_Given data:_
◆ ◆ ◆ ◆ ◆
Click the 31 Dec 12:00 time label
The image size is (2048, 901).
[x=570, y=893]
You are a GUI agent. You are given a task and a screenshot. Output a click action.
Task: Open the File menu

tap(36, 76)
◆ ◆ ◆ ◆ ◆
_Exercise brief:_
All the records above need to be restated exactly, line by line.

_Answer space:_
Click the 31 Dec 12:00 time label
The image size is (2048, 901).
[x=570, y=893]
You are a GUI agent. You are given a task and a screenshot. Output a click action.
Task: Open the File menu

tap(36, 76)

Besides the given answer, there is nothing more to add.